Abstract
Purpose :
An intact epithelium is key to maintaining corneal integrity and barrier function. Bacterial keratitis and diabetes are among the conditions that can compromise the corneal epithelium leading to impaired wound healing and sight-threatening opacity. Electrical cell-substrate impedance sensing or ECIS® is a non-invasive method to measure real-time cellular behaviors such as barrier function and cell migration. The current study optimizes human corneal epithelial cells as assessed by ECIS® to generate quantifiable measurements that more accurately reflect changes in cell behavior and prove as a more advanced assay to monitor cells in vitro.
Methods :
Human telomerase-immortalized corneal epithelial cells (HUCLs) were used to optimize the ECIS® system.

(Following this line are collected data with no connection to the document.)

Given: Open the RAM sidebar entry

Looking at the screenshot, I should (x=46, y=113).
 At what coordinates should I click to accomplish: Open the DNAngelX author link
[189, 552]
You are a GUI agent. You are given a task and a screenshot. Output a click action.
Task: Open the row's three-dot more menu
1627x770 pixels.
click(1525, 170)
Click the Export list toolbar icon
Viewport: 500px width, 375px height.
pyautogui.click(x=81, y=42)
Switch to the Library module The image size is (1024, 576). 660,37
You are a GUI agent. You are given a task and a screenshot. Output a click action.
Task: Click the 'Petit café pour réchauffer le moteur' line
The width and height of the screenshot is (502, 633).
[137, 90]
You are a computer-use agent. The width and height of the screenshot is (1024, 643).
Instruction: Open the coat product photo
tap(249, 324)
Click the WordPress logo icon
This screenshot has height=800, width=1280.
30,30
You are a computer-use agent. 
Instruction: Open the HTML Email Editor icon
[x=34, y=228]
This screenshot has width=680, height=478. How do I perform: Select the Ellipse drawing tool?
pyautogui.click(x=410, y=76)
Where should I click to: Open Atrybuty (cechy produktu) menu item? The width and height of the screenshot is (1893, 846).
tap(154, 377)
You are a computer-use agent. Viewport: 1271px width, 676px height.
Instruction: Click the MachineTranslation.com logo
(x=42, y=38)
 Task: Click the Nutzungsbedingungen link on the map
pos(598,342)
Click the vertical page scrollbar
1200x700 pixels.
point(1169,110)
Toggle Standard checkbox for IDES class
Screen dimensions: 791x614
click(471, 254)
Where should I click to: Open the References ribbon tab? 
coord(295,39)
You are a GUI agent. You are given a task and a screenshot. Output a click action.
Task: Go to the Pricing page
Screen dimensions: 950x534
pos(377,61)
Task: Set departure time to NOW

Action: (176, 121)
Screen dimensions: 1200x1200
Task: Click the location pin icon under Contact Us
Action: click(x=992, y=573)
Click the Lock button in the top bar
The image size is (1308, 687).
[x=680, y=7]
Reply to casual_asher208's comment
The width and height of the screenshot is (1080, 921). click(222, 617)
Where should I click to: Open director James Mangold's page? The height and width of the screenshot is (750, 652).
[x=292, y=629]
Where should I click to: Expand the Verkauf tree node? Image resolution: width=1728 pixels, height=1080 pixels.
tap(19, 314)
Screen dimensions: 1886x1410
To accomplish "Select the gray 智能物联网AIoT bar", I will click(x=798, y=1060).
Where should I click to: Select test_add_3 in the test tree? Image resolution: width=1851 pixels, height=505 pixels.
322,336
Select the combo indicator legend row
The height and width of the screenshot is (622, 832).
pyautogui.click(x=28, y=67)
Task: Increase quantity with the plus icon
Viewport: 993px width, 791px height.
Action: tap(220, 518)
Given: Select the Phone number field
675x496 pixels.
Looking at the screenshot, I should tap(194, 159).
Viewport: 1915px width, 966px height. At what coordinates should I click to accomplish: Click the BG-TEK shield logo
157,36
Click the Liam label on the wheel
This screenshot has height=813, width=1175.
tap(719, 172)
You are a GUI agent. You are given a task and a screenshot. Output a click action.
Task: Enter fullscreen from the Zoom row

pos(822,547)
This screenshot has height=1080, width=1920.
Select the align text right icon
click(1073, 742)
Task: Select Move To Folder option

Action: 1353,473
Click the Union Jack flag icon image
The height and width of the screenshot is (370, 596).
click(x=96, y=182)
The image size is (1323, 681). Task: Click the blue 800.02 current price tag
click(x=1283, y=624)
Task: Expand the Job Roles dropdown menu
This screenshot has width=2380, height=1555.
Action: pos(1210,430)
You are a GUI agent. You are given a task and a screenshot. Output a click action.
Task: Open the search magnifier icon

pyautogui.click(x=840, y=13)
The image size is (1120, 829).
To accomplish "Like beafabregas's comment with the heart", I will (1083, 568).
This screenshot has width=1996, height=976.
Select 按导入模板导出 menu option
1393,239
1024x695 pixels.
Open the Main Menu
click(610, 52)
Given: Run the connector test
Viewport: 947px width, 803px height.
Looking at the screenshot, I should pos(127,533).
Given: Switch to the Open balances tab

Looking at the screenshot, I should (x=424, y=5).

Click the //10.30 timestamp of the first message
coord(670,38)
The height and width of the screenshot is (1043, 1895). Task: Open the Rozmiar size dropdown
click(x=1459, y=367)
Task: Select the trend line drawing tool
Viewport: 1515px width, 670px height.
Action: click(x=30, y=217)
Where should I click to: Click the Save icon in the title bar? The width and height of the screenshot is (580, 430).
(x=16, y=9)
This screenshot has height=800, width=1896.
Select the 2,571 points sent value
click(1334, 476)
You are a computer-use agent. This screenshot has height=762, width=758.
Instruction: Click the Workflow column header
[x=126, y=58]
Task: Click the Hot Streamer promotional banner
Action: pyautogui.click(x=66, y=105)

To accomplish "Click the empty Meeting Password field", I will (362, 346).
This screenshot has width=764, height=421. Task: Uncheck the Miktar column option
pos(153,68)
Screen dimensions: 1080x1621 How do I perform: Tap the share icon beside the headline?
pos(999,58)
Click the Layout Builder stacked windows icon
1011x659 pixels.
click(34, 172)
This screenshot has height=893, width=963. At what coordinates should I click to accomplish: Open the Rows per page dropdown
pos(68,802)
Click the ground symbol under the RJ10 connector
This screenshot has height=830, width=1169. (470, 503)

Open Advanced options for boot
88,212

Cells were placed in either K-SFM or DMEM+F12 media (37 degrees Celsius, 5% CO2). Five cell densities (30,000 – 500,000 cells/well of a 96-well plate) were used to determine the optimal seeding density for ECIS® monitoring of cellular behavior over time. Parameters of assessment included: overall impedance (Z), barrier resistance (R), and cell capacitance (C). Mathematical modeling of the R data further generated Rb, α, and Cm values. ARPE-19 cells were used as a control.
Results :
Impedance, resistance, and cell capacitance measurements revealed DMEM+F12 at 60,000 cells as the optimal condition for ECIS® assessment. This was further supported by logarithmic curves that reached a cell migration plateau (time to confluency) at 8h with DMEM+F12 compared to 14h with K-SFM; and resistance and capacitance ratios with optimal cell migration slope and plateau achieved with DMEM+F12 at 60,000 cells compared to all other groups. Additionally, ECIS® modeling analysis indicated the contribution of α (basolateral adhesion), Rb (paracellular junctional space), and Cm (membrane capacitance) to overall barrier function were significantly improved for DMEM+F12 compared to K-SFM.
Conclusions :
Our results consistently demonstrated that 60,000 cells are an optimal seeding density for ECIS® analysis of HUCLs. Further, DMEM+F12 media provided better growing conditions, allowing for enhanced barrier function compared to widely used K-SFM. This work highlights the sensitivity of the ECIS® biosensor technology and the importance of optimizing not only cell density but media used for in vitro culturing.
This abstract was presented at the 2022 ARVO Annual Meeting, held in Denver, CO, May 1-4, 2022, and virtually.